Чужой запах, тонкий. Не тот, который привел бы в бешенство, но ревность, холодная, злая, ослепляет.
– Кейрен? Успокойся, Кейрен… я… между мной и им ничего не было. Он просто приходит. Поговорить.
– По старой памяти? – Злость тяжело проглотить.
…тянет швырнуть простыни в пламя, скормив ему и одеяло, и треклятые подушки, и самого хозяина Шеффолк-холла.
– Ну же, Таннис, признайся, он твой старый знакомец, верно?
Она отворачивается.
– Посмотри на меня!
И отодвигается, упираясь ногами в перину. Ноги проваливаются, а рубашка ее задирается выше, она перекручивается, стесняя в движениях. Достаточно толчка, и Таннис падает на спину.
– Слезь с меня!
– Поймал. – Кейрен перехватывает ее руки, прижимая к кровати. – Ты моя и только, ясно?
Этого, чужого, запаха на ней нет.
– Отпусти.
– Ни в жизни. – Ее собственный, такой родной, знакомый, будоражит кровь. – Таннис…
– Чего ты от меня хочешь? – Она вдруг перестает сопротивляться. – Очередного свидетельства, да? Чтобы я дала показания?
– А ты дашь?
Молчание.
– Значит, нет. Из-за страха?
По ее глазам читать легко, вот только прочитанное заставляет руки разжать и отстраниться. Как сказал полковник? Все влюбленные – немного идиоты? И Кейрен ничем не лучше остальных.
– Не из страха.
– Кейрен…
Она садится и подвигается ближе.
– Скажи, что ты хочешь от меня услышать? Он… да, я знаю, что Войтех – преступник. И что виселицу он, наверное, заслужил.
– Наверное?
– Хорошо, заслужил. Но… проклятье, я не могу вот так… он запутался, Кейрен.
Ее рубашка съехала с острого плеча, которое Таннис прикрыла ладонью.
Родная.
Близкая.
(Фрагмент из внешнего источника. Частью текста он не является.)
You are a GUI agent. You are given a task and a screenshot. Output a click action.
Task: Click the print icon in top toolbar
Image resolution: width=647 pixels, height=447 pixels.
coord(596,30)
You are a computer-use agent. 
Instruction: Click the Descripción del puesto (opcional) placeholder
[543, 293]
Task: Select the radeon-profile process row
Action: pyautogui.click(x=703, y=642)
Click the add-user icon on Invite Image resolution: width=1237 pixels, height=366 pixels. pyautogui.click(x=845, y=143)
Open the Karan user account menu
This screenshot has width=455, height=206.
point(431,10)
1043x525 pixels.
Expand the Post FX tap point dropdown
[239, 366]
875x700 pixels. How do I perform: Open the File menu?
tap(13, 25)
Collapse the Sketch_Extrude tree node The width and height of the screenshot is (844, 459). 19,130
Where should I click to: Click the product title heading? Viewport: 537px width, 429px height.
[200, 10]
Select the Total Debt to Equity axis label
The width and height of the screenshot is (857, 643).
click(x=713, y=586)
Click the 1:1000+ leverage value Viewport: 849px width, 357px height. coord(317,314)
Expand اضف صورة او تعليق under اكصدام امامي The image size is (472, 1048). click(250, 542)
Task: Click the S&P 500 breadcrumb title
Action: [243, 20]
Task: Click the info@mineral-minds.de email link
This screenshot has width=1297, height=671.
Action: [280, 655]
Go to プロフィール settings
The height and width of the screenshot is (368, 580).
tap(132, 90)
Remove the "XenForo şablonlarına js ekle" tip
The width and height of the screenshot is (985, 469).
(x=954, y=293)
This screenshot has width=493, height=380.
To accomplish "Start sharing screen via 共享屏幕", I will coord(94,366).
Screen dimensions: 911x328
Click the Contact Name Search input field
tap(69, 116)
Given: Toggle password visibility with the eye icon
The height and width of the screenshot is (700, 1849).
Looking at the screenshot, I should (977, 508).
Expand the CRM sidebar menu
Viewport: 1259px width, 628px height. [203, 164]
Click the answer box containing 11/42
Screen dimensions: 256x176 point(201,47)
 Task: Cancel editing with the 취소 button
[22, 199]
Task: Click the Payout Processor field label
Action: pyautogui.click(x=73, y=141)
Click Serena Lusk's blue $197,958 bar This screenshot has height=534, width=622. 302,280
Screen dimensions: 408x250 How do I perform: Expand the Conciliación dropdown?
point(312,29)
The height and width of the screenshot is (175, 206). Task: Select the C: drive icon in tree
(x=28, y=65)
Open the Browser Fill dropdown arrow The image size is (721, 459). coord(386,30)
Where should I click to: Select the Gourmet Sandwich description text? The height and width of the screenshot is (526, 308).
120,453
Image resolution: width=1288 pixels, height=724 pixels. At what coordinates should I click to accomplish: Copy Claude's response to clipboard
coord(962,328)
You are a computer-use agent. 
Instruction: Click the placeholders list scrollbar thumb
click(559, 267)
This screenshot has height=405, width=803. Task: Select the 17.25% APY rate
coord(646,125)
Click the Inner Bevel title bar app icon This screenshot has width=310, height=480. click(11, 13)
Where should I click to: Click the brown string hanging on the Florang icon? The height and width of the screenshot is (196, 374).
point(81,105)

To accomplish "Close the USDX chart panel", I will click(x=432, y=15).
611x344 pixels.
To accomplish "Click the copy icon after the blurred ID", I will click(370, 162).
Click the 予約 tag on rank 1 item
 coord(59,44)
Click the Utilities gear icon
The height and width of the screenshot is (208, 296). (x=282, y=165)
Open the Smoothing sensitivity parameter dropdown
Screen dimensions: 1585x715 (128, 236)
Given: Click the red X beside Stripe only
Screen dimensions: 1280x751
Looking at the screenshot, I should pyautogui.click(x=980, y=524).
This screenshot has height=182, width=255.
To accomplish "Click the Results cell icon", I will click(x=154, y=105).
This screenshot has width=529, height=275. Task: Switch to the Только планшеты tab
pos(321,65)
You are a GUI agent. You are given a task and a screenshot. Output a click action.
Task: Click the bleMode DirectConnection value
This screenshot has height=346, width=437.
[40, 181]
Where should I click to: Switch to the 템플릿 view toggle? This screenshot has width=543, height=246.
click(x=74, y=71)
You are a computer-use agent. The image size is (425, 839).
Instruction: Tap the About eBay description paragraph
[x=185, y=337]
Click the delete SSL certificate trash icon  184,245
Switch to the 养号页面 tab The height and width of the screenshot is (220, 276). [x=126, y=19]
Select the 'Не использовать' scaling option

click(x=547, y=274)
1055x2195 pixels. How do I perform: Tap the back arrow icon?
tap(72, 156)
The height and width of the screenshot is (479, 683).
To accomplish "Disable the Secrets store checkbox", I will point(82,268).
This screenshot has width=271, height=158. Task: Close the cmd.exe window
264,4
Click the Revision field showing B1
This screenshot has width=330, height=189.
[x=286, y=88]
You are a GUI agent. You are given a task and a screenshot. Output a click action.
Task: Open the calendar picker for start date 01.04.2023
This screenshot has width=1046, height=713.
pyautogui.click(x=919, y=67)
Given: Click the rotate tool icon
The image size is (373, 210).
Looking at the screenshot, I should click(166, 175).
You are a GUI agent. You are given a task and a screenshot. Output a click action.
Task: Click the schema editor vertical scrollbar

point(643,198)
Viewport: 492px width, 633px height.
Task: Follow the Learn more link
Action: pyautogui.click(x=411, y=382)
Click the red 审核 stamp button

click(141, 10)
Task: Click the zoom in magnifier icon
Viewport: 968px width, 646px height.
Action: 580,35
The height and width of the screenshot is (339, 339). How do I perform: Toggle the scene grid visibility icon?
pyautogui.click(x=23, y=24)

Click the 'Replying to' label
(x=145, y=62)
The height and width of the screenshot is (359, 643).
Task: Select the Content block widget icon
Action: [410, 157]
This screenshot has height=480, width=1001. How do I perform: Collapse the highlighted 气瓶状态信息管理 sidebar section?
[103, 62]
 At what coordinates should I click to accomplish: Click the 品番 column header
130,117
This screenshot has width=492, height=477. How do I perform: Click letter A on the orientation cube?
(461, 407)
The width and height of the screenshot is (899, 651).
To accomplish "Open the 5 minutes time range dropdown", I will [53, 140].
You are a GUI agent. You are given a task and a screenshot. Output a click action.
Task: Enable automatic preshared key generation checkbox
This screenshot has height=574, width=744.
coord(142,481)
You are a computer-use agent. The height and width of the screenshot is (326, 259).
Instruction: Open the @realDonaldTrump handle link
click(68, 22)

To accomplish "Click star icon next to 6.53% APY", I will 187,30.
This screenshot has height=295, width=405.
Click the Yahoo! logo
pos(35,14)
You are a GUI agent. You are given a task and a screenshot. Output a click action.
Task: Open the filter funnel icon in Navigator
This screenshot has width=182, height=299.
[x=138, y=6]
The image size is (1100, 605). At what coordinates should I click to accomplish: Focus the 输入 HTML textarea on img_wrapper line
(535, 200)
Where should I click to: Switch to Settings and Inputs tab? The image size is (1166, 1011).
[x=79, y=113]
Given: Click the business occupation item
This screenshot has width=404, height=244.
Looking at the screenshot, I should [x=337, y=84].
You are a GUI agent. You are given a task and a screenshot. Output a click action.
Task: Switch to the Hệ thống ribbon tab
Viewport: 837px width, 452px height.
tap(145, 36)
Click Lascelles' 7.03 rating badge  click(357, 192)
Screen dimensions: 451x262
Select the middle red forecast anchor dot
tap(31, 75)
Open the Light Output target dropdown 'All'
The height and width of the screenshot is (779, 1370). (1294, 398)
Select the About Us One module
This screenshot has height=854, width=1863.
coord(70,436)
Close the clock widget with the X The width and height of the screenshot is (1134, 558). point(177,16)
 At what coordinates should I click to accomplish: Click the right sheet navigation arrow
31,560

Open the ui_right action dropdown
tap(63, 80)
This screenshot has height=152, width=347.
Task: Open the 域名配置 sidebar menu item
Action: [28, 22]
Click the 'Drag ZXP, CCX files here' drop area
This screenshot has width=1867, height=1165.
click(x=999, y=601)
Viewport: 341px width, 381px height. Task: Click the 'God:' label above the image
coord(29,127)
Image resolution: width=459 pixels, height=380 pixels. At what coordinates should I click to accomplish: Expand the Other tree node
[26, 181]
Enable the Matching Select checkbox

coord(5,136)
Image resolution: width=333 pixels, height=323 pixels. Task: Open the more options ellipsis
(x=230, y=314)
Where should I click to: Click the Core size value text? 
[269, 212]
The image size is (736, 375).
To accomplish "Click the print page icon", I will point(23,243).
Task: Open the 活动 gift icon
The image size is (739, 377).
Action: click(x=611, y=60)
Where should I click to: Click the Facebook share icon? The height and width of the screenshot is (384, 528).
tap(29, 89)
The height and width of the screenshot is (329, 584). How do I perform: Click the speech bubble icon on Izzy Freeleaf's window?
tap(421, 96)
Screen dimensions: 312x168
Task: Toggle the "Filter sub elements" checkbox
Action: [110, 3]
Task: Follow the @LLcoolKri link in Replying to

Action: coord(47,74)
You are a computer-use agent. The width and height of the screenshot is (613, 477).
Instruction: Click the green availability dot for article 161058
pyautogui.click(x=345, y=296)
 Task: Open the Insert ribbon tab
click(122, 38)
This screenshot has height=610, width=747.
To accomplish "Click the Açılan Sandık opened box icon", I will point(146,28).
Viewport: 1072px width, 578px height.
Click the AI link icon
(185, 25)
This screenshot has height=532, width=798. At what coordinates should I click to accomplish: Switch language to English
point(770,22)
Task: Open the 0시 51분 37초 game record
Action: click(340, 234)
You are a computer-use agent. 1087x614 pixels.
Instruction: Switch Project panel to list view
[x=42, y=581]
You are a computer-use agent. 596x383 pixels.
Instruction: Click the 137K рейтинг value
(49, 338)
И все-таки далекая.
– Или я запуталась. Я понимаю, что он враг, что убьет меня, как только заподозрит… не важно, если ему даже примерещится предательство, то убьет.
– Тогда почему?
– Потому что… потому что я помню его другого. – Она почти кричит и сама же спохватывается, зажимает рот. – Другим. Настоящим. И тот, другой, он никуда не ушел… он ведь мог убить меня сразу, но…
– Старая любовь не ржавеет.
– Ты ревнуешь.
– Таннис, конечно, я ревную.
Сжатые кулаки. Тонкие запястья, и косточки торчат. Кейрен целует эти косточки и гладит смугловатую кожу, которая холодна.
– Ты моя женщина, и мне неприятно, что ты заступаешься за ублюдка, по которому давным-давно виселица плачет. Нет, я понимаю, что у вас общее прошлое, но…
– Ты тоже похудел.
– Не меняй тему.
Она хмыкает и осторожно устраивает голову на его плече.
– Я не хочу его предавать, понимаешь? Просто не хочу… не ради него, ради себя, Кейрен. Когда-то он много для меня сделал, и теперь тоже… не рычи, я не то имею в виду. Он друг и… наверное, все-таки больше друг. Он обещал отпустить меня. Потом, когда все закончится…
– Для кого закончится?
Подтянув одеяло, пусть и пахнущее другим, но теплое, Кейрен закрутил в него Таннис.
– Не знаю. Мне… было не очень хорошо.